Sadie789 · 07/05/2020 14:05

And who think focusing on the economy is “money over lives”.

Please can you explain to me why you are so relaxed about this, because it affects every one of us.

This won’t be a UK recession, it will be an unprecedented global recession.

People already have lost their jobs and will continue to lose their jobs long after lockdown is over. Well into next year.

If you lose your job you need to claim UC. UC is paid for with taxes. From people who are earning money in jobs.

Taxes also pay for the NHS. Not just the NHS that is treating COVID patients. The NHS treating cancer patients, kidney patients, heart patients, brain patients. The NHS that also keeps thousands of private companies afloat as they sub services and procure resources from them.

Tax pays for just about everything else we take for granted in our daily lives from housing for millions to keeping rubbish from overflowing our streets to keeping the street lights on.

Let’s put the wider issue of how the economy runs to the side and look at individual livelihoods. People say you should have savings to cover emergencies such as these current rainy days. But this rain is unprecedented and affects us all.

DH and I have about £16000 in savings. We both work in roles that are looking very uncertain right now. If we both lose our jobs those savings will last us about 4 months realistically. If only one of us does it will last 8 months. Til the end of this year more or less. When our industries will both still be in an uncertain state of flux. Just get another job you say? What, like thousands of others in the same boat?

When the savings run out what do we do? We’d have to sell the house. There’s some equity in there but it will go down dramatically as house prices drop. Who will buy our house? If we do sell, we will need a mortgage to buy a new one - who gives mortgages to two unemployed people. Could we rent? The equity would soon run out and then who pays for the roof over our heads? So on, and so on.

The economy is about money and greed I hear people say. Lives are more important. Yes they are. But the people saying this in the context of a blase “the economy will recover”, I genuinely want to know why you think an economic depression will not affect lives?

Only the rich are worried about businesses going under is another one I hear.

Let’s see. My neighbour has his own company doing lighting and rigging for theatres. His wife has a wedding dress shop. No one is paying them furlough. They are both terrified.

Around me are a fishmonger who supplied hotels and restaurants. A nursery owner. A pub owner. A mortgage advisor. A friend is a pilot, his wife cabin crew. Another has been running a small childrenswear shop for 22 years and says this will be her last month as she’s bought thousands of pounds of stock (last year) for summer that she has to pay for along with the rent etc. Her business is finished. My hairdressers have shut up shop for good. Our main shopping centre has lost Debenhams, Oasis, Warehouse, all in a month.

Study questions:
[1] Rewrite the paragraph of the forum post on the lockdown economy that begins "Taxes also pay for the NHS" as a short list, keeping its main facts.
[2] Revise the forum post on the lockdown economy by reproducing the part between "Sadie789 · 07/05/2020" and "unprecedented global recession.", inclusive, with "recession" changed to "downturn".
[3] Carry the forum post on the lockdown economy forward from its final sentence.

Supplied material:
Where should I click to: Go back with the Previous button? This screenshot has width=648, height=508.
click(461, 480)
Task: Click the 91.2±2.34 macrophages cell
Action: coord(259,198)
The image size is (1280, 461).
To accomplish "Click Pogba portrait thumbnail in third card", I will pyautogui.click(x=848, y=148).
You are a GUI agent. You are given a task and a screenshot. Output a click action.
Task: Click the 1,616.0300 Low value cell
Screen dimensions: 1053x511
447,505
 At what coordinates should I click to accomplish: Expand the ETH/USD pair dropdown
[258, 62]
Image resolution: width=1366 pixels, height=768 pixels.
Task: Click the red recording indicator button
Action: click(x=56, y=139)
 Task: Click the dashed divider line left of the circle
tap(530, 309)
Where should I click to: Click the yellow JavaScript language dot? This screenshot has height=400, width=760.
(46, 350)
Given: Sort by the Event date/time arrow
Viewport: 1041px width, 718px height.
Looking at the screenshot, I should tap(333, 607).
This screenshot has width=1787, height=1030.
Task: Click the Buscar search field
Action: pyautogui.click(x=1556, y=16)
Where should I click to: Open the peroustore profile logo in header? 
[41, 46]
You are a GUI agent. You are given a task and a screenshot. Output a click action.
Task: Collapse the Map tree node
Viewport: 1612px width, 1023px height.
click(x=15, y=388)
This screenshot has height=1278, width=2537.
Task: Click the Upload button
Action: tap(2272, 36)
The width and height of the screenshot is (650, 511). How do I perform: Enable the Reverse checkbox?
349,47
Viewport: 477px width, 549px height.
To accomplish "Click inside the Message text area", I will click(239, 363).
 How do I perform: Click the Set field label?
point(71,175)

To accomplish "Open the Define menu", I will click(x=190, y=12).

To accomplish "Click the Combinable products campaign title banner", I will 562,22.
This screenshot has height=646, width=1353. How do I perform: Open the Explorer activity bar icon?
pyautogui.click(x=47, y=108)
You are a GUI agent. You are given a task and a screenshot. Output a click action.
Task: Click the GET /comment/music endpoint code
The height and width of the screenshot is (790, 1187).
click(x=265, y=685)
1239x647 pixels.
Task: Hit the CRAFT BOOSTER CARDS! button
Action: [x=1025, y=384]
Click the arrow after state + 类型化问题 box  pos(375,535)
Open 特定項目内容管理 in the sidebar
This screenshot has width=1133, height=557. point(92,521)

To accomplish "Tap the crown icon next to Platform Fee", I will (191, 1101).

Results of the exercise:
[1]
- Taxes fund the NHS.
- That covers COVID care and also care for cancer, kidney, heart and brain patients.
- The NHS keeps thousands of private companies afloat by subcontracting services and buying resources from them.

[2]
Sadie789 · 07/05/2020 14:05

And who think focusing on the economy is “money over lives”.

Please can you explain to me why you are so relaxed about this, because it affects every one of us.

This won’t be a UK downturn, it will be an unprecedented global downturn.

[3]
Please tell me - this is a genuine question - how you can be so nonchalant about the economy if that is what you truly believe?

OP posts:
EdwinaMay · 09/05/2020 13:06

Yes, I hope for a reset. Boris' near death experience might have shaken his rich, privileged white man views.

Greengrassgravy · 09/05/2020 13:13

or this It isn’t unrealistically optimistic to say that construction, retail and hospitality will see an increase when things open up. It is a fact.

An increase. From where they are now. Quite straightforward, easy to understand, not sure why the confusion.

Your absolutely right, given construction, retail (apart from supermarkets) and hospitality have virtually ground to a halt - suggesting an "increase" when things open up is stating the bleeding obvious - they could hardly work less!

Leflic · 09/05/2020 13:16

I wrote this earlier;

I don’t know about the hospitality trade losing out. All our shops are packed even with social distancing. The supermarkets are always busy. The small expensive local butcher delivers now but still has a constant stream of people at the door .As do the veg shops. The same us true of the restaurant's and pubs that are still doing delivery and take away.

I do think most of it is because people are now home when the high street is open. Once people go back to work it will be a shock. Hopefully the high street has woken up to the fact that closing at 5.30 when people are working is stupid,

Let the vulnerable age group who are mostly retired shop in the day and open later for those of us that work. More hours open means more jobs with the same business rates and rent.
Pubs and restaurants can still do take away and deliveries as well as having limited numbers in. Hopefully businesses have had a chance to see what works for them and customers have had a chance to try new places out.
The reset needs to happen and now could be a brilliant opportunity.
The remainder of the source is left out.